Documents also may or may not be able to be located. As was pointed out by Mr Quinn in submissions, the former case, by virtue of paragraph 13 of the plaintiff's statement of claim, alleges a duty of care owed by the applicant as at 15 July 1997. That is now sought to be expanded.

Once again, I do not need to elaborate further on this aspect of the matter having regard to my earlier conclusions as to the problems with the pleadings. For this reason I will not expand further on the type of prejudice almost invariably now relied on on these occasions identified by McHugh J in Brisbane South Hospitals Board.

Going back now to the contentions of Mr Farrell based on the Rules, in his, if I may say so, precise and clear submissions, he contends that the subject amendment may be made without leave under Rule 378, because it is one for which leave of the Court is “not required under these Rules”.

The Rules require amendment to originating processes to be made with leave of the Court (Rule 377). Mr Farrell submits, and I accept that the notice claiming contribution does not seem to come within the description of originating process.

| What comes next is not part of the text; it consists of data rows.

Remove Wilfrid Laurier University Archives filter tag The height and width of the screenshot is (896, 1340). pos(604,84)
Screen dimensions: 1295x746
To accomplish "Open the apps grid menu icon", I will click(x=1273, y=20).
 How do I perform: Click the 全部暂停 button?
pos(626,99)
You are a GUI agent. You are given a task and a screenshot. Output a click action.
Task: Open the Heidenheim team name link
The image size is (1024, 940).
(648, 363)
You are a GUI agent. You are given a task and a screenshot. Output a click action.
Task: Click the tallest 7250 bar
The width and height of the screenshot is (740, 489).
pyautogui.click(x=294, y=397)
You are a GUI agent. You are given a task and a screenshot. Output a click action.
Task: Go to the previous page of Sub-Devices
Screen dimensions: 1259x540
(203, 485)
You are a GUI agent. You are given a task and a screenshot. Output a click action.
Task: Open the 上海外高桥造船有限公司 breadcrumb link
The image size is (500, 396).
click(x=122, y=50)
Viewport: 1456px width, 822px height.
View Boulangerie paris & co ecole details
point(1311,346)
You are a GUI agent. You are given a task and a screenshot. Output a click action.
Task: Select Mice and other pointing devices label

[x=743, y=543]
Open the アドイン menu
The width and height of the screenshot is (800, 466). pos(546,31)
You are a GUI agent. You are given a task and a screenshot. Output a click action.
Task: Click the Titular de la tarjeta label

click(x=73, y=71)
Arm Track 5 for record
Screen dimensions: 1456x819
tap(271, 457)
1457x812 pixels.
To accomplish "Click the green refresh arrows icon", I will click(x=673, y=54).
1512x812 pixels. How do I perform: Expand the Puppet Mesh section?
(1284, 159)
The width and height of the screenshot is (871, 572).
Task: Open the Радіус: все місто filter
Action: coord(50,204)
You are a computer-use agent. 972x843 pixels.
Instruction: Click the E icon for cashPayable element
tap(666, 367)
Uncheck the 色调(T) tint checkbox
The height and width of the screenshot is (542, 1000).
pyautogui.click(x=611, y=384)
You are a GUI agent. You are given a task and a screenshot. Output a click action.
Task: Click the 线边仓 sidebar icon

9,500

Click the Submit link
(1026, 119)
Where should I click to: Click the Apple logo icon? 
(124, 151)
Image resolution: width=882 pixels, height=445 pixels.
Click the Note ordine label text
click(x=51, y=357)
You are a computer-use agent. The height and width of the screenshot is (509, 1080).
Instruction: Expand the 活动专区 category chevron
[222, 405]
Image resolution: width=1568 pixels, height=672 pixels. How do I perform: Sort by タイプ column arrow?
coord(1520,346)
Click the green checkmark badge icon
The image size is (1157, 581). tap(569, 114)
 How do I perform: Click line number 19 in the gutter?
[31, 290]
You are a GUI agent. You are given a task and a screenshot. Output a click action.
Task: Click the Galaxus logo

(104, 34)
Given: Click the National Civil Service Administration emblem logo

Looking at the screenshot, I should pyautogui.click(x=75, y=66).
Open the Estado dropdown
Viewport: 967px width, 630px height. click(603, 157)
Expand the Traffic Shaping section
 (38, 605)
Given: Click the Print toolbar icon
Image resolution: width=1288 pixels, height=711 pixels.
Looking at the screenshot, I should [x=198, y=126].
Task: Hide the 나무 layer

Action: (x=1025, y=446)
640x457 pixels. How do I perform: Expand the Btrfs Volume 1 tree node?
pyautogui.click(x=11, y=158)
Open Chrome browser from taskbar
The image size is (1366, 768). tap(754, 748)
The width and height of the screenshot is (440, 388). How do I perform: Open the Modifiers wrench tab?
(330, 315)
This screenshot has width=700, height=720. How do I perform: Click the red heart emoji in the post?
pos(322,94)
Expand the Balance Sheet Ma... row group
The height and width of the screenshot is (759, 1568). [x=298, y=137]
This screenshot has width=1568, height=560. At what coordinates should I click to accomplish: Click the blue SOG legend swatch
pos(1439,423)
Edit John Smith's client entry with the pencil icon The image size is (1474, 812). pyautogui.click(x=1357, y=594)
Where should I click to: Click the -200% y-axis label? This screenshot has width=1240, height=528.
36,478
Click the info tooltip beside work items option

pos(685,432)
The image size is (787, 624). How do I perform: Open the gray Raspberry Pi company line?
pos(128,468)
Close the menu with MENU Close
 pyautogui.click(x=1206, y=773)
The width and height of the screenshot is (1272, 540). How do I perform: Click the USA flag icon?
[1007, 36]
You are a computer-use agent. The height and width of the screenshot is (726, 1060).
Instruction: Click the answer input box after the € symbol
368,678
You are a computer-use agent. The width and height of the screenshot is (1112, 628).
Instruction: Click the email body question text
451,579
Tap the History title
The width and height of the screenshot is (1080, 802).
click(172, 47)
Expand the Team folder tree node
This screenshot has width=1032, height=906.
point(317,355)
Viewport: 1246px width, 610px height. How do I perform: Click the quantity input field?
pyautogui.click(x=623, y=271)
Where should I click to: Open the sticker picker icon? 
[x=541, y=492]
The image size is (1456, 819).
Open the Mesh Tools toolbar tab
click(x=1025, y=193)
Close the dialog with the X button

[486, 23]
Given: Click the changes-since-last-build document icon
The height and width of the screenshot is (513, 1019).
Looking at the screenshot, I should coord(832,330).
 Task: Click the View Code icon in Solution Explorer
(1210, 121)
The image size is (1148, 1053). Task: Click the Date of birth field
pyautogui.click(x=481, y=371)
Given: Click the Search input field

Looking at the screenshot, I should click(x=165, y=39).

Where the argument falls down, though, is that it treats the delivery of the only statement of claim by defendants claiming contribution as an amendment. I do not accept that it is an amendment of the notice claiming contribution.

On its face, it purports to be the respondent's statement of claim against the eighth defendant. There had already been an election under Rule 208 not to deliver a statement of claim when the notice claiming contribution was delivered.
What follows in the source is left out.